DOCUMENT EXTRACT:
April 9, 2025
Happy Birthday, Barb.  Hope you're hearing wonderful music tonight.  If I had a photo of a pelican on my laptop I would have posted it in your honor.  But you'd appreciate goats. And you'd really appreciate Willie and Kermit. 
 



The rookery was 44 degrees this afternoon and sunny sunny, brilliantly sunny.   I went and wrote for a while and enjoyed the blue and the ducks, lots of ducks.   


Tonight was Writers Read and once again it was special.  The audience was really good tonight.  That always makes me happy, when its big and it knows how to listen and it responds to both the group and the individual readers.    


My grief buttons are so on I'm not very sensical, but I was so happy to be there.  I was also so happy to have Jo at my side.  She can slide in and out of roles smoothly.  I hope she knows I have her back if she ever needs me.







Tomorrow I'll post a Jay poem.   




An Old Birthday Poem

How can I describe sadness; 

profound sadness that flows with the bending of the trees? 

what did I do to make him

not want to be with me on a spring afternoon

when the wind is telling us that we are alive, alive in this sadness,

alive in this hollow tunnel beneath the sea.

WORK TO COMPLETE: Carry on the birthday journal entry above, starting right after its final line.

EXERCISE DATA:
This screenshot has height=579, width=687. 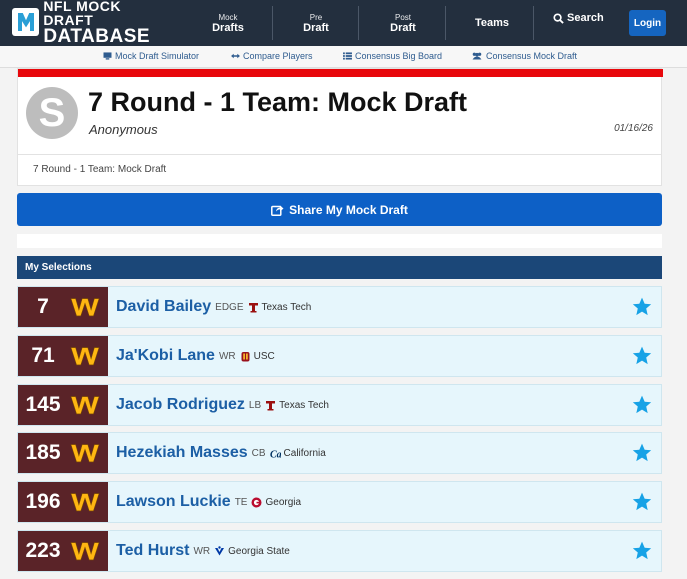 What do you see at coordinates (43, 452) in the screenshot?
I see `pick-number: 185` at bounding box center [43, 452].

EXERCISE RESULT:
 

I am that heron who is deciding whether it is time to fly north. 

Is it time to fly north?  Is it time to head for the river beds,

the long wetlands among forests where frogs and lizards,

salamanders and dragon fly

surface through mosquito larvae?  Is it time?

 

I am the heron whose beak, a pick,

a long sharp stick to plunge into shad,

whose legs, so long and intentional

 can wade through canal water fishing.

Whose wings rise in slow strength to fly

to richer wetlands.

I am the heron who teaches patience and stamina.

Whose sadness is ancient and movements

define slow intentional life.

 

Sadness so ancient

Indescribable

Beyond the bending trees and the

Wading birds and the blue brown depth

Of the waters below.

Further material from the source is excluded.